5.08.2014 13:18
Quelle: schweizerbauer.ch - sda
Indien
WTO: Indien gibt Industrieländer Schuld am Scheitern
Indien hat das vorläufige Scheitern des ersten globalen Handelspaktes mit der Haltung einiger Industrieländer begründet. Diese hätten nur über die Liberalisierung des Handels und nicht über andere zentrale Regelungen wie etwa Ernährungsprogramme reden wollen, sagte Handelsministerin Nirmala Sitharaman am Dienstag im indischen Parlament in Neu Delhi.

Es war die erste Äusserung der Ministerin, seit Indien das «Bali-Paket» im Rahmen der Welthandelsorganisation (WTO) am vergangenen Freitag platzen liess. Insbesondere sei es um die Frage gegangen, wie viel Geld die Länder ausgeben dürfen, um Nahrungsmittel einzulagern, sagte Sitharaman weiter.

Indien leistet sich ein riesiges Ernährungsprogramm, dass Millionen Menschen vor allem mit Getreide versorgt. «Die indische Regierung ist verpflichtet, die Interessen der Farmer gegen alle Schwierigkeiten zu schützen», sagte die Ministerin.

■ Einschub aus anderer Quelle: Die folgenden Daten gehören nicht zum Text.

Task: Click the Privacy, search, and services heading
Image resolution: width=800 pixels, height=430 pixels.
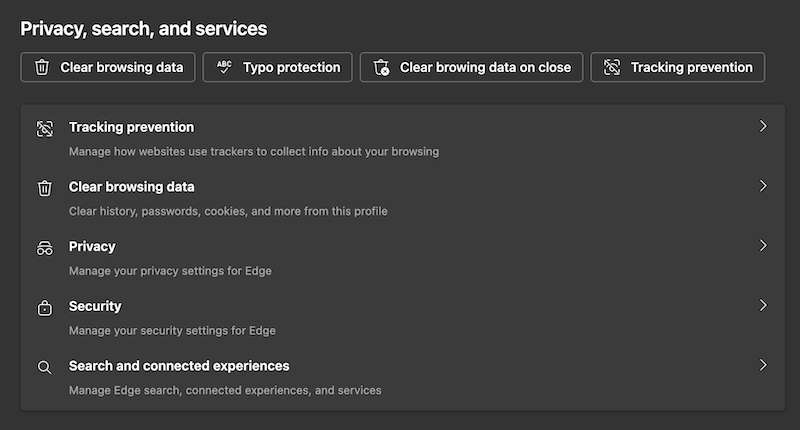Action: [x=144, y=29]
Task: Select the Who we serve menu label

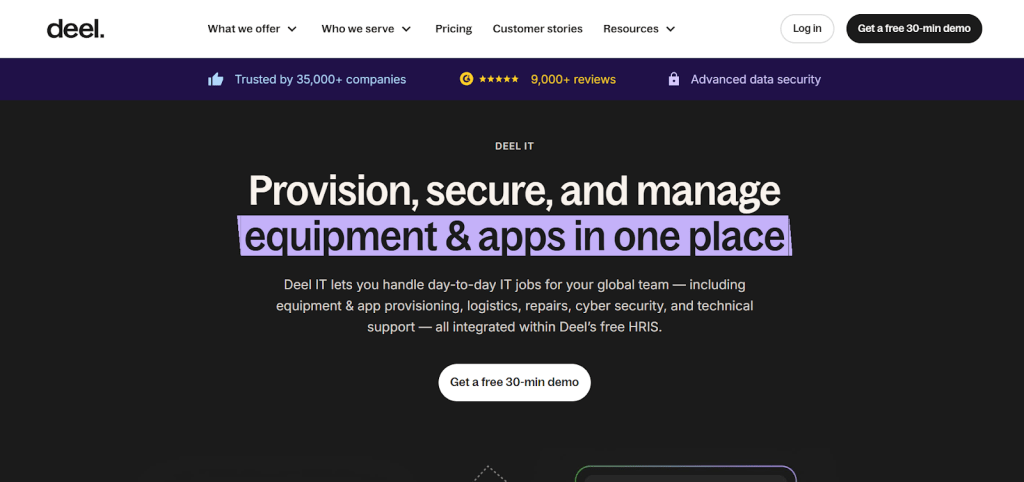Action: [x=357, y=29]
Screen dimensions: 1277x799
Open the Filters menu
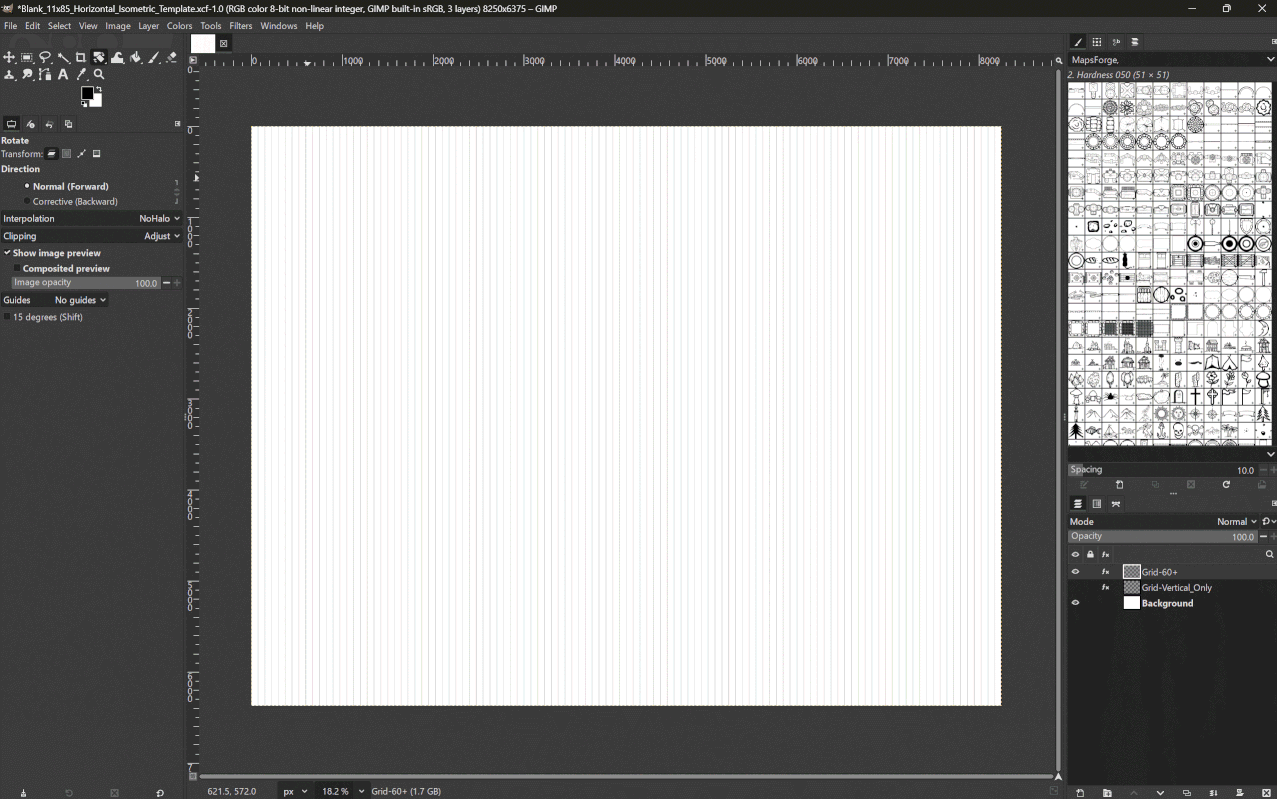tap(241, 26)
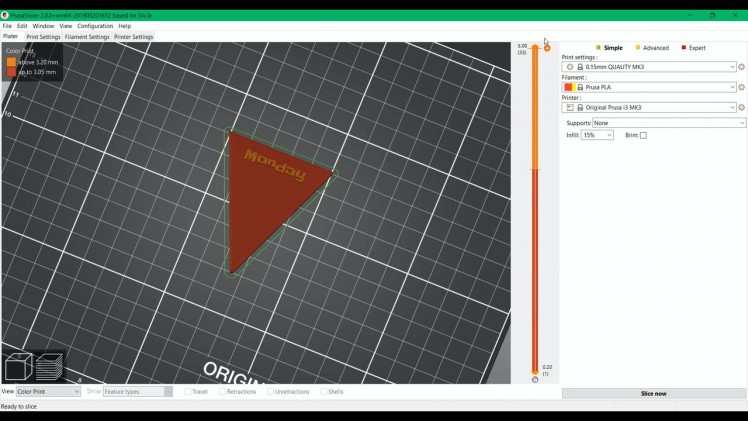Open the Configuration menu
The height and width of the screenshot is (421, 748).
95,26
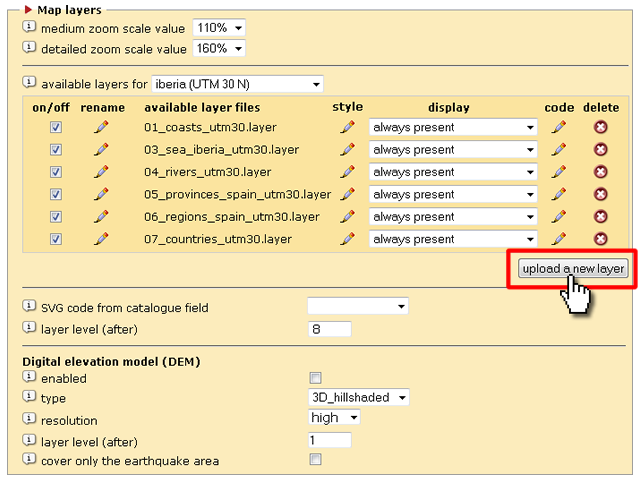Click the upload a new layer button
The image size is (640, 482).
(573, 268)
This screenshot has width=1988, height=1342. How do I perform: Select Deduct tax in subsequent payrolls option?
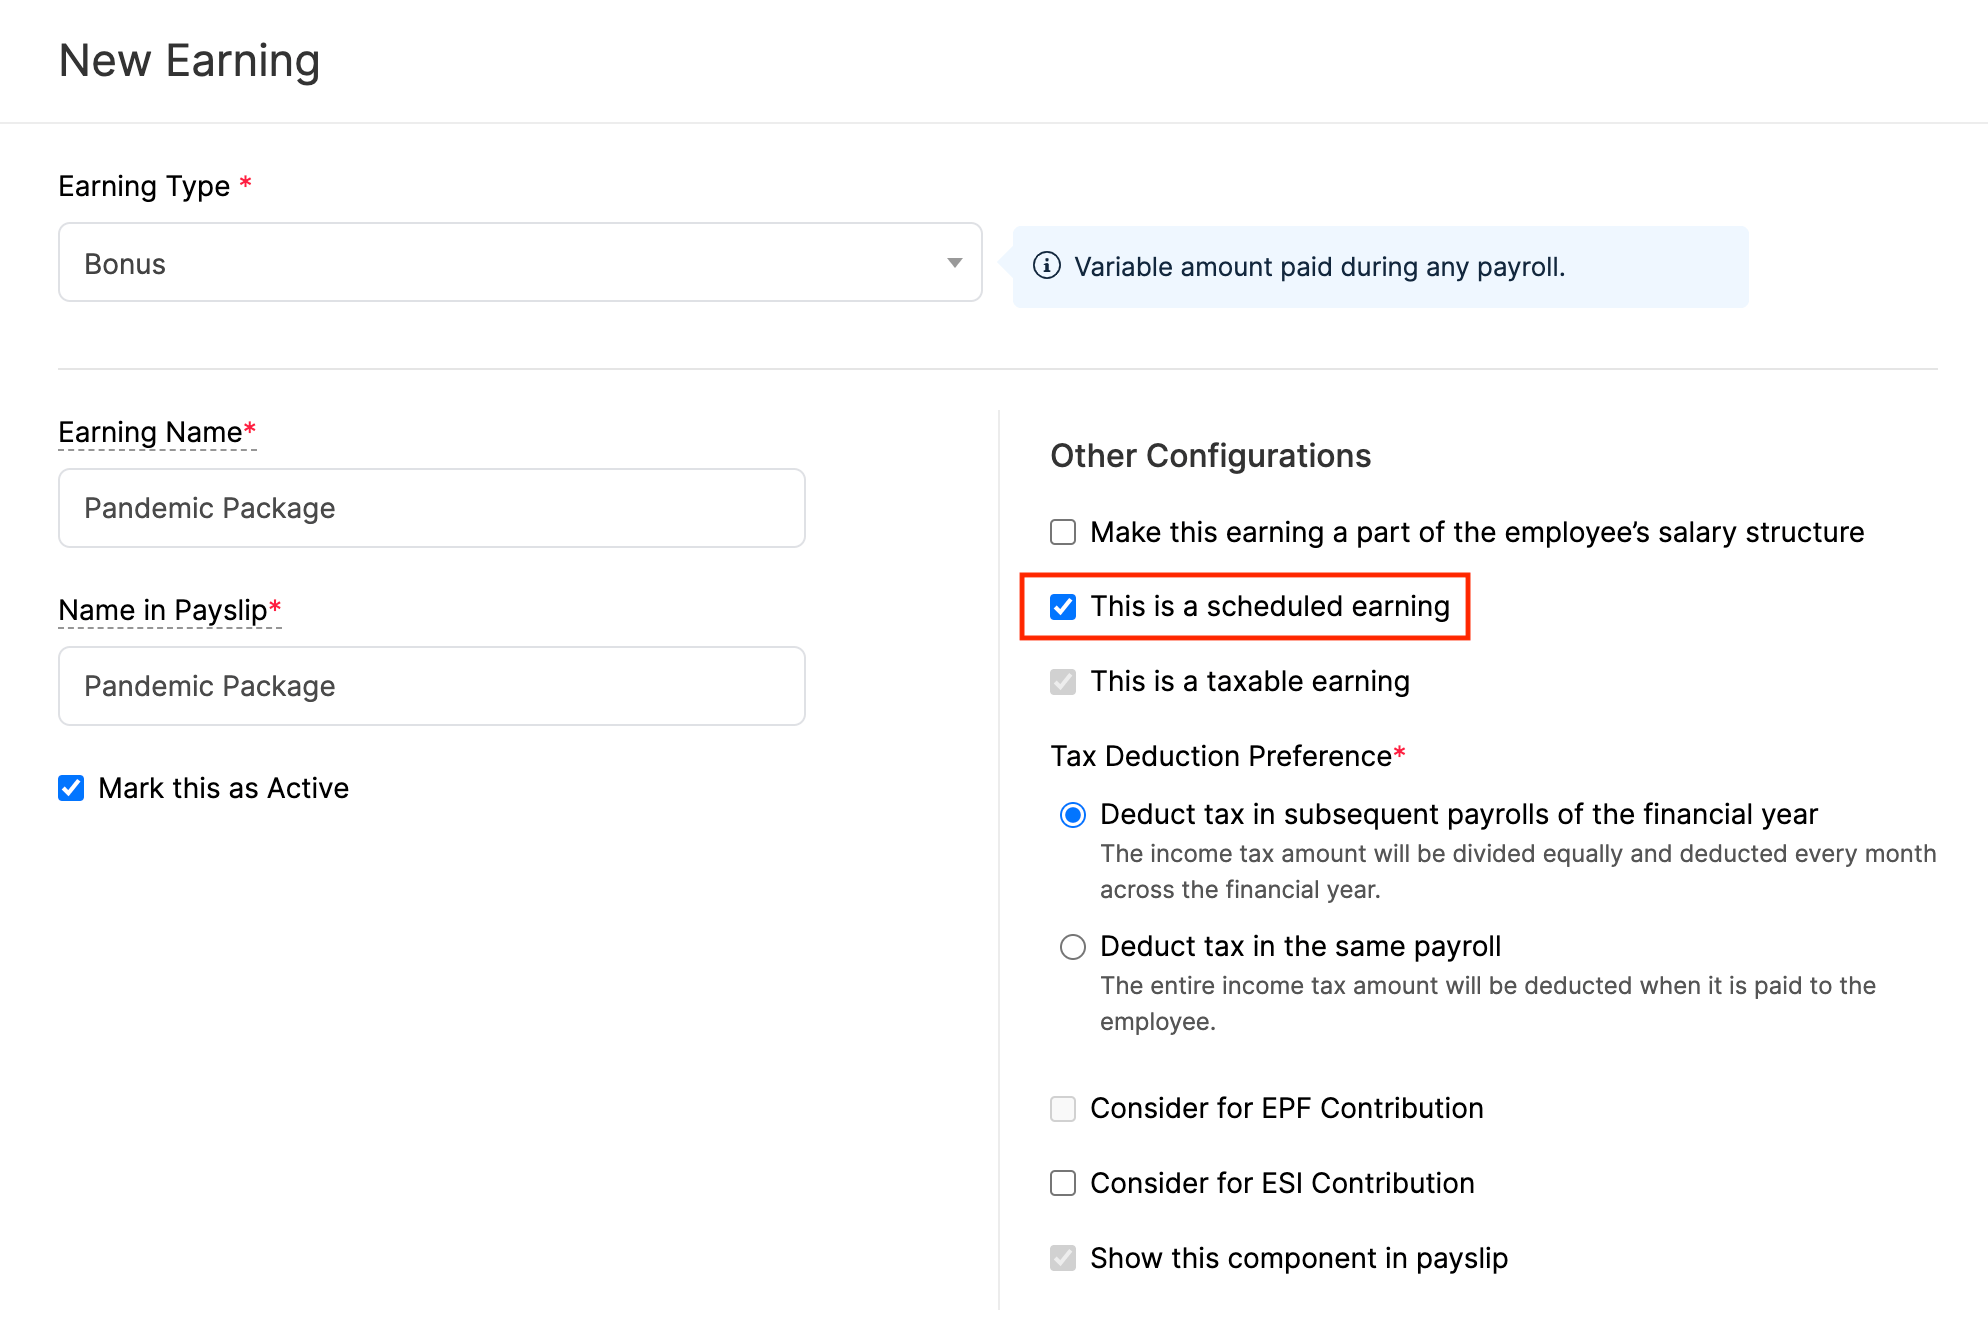click(x=1073, y=815)
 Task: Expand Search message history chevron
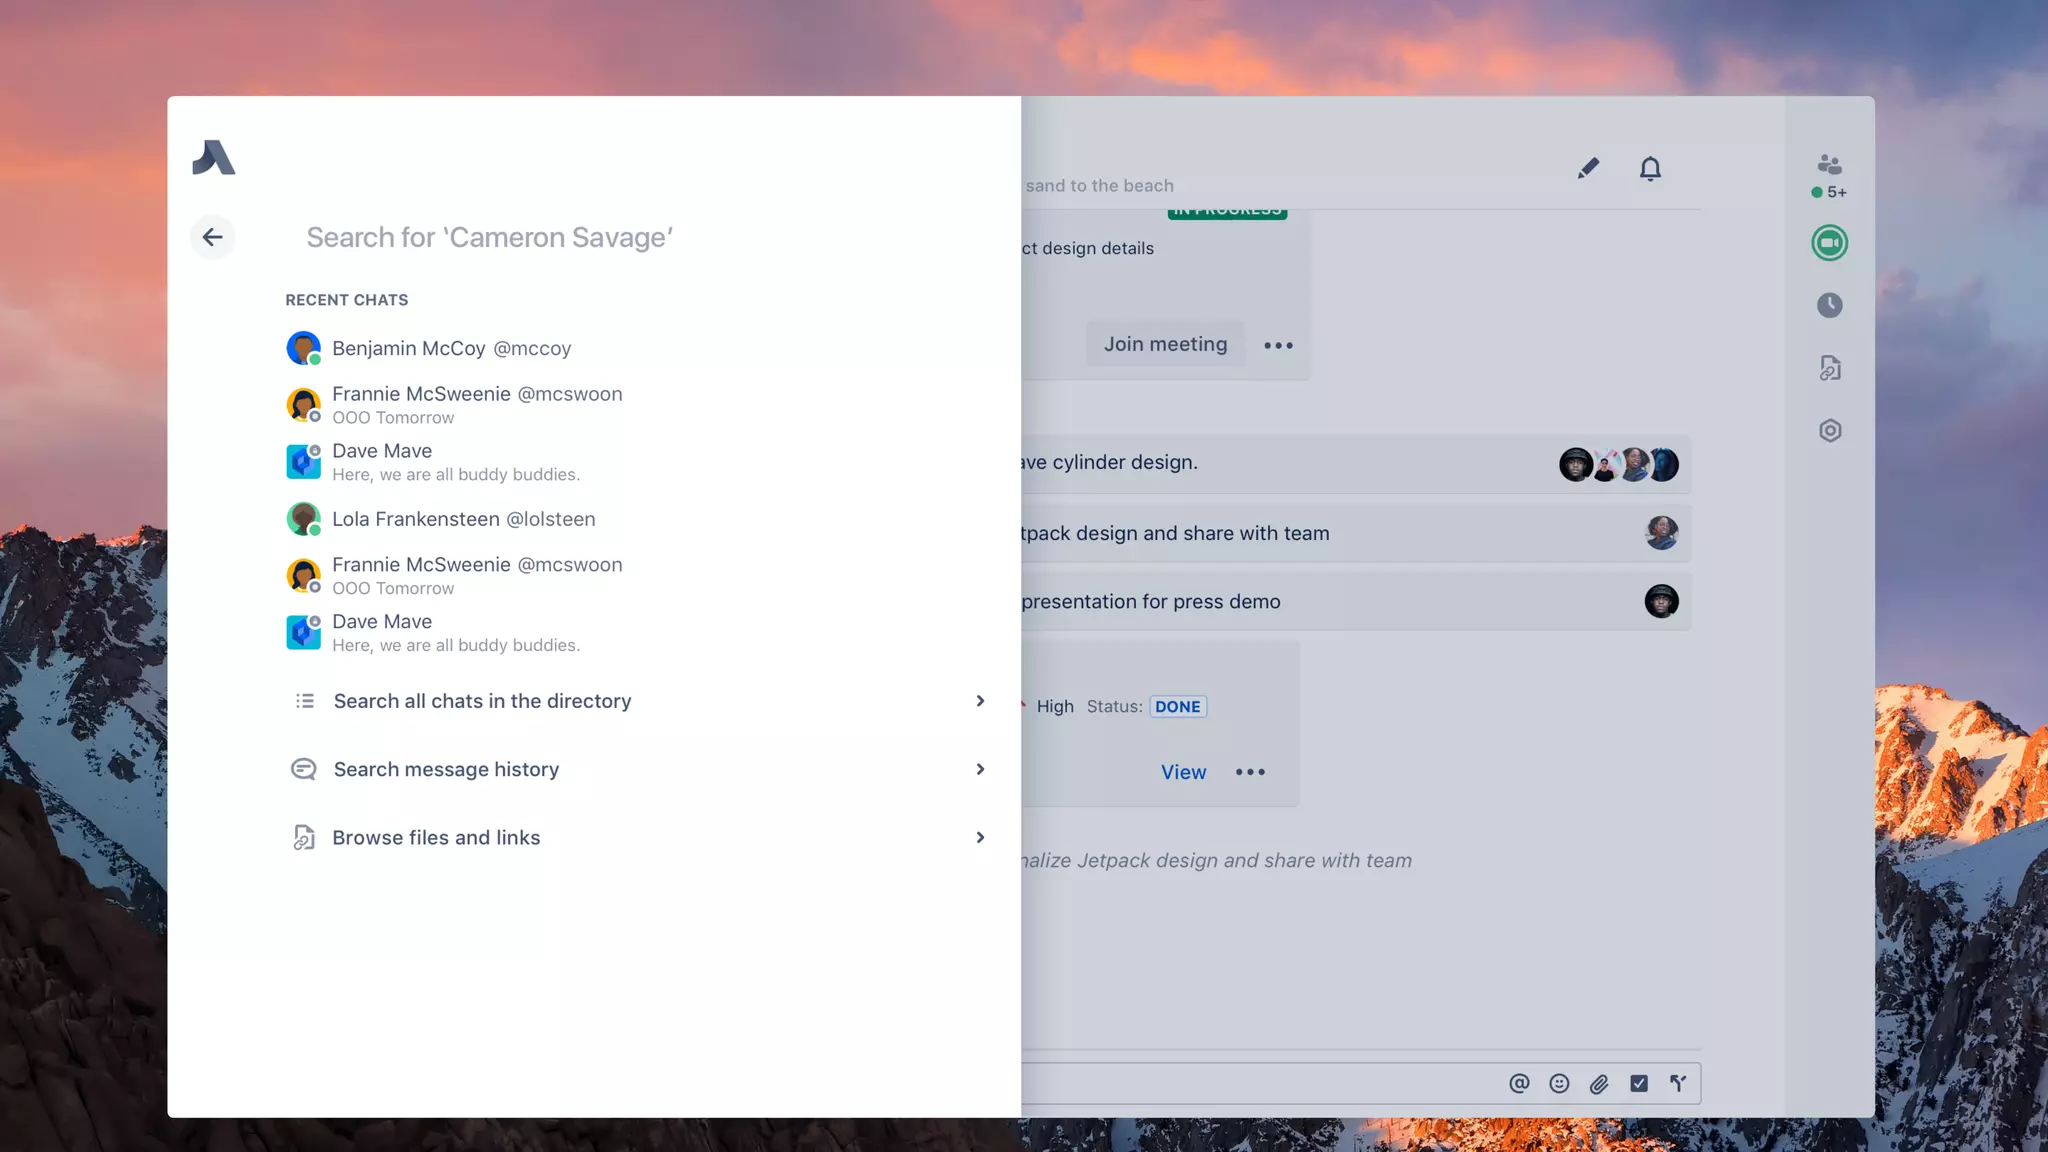979,769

Es sei falsch, dass die Ernährungsprogramme in der WTO als marktverzerrende Subventionen betrachtet würden, so Sitharaman weiter. Auch sei es unrealistisch, die Berechnungen anhand von Preisen aus den Jahren 1986 bis 1988 vorzunehmen.

Sitharaman sprach im Namen der Entwicklungsländer, obwohl Indien bei den Verhandlungen in Genf nur wenige Unterstützer hatte. Sie zeigte sich zuversichtlich, dass Indien die anderen WTO-Mitglieder von der Wichtigkeit der indischen Argumente überzeugen könne.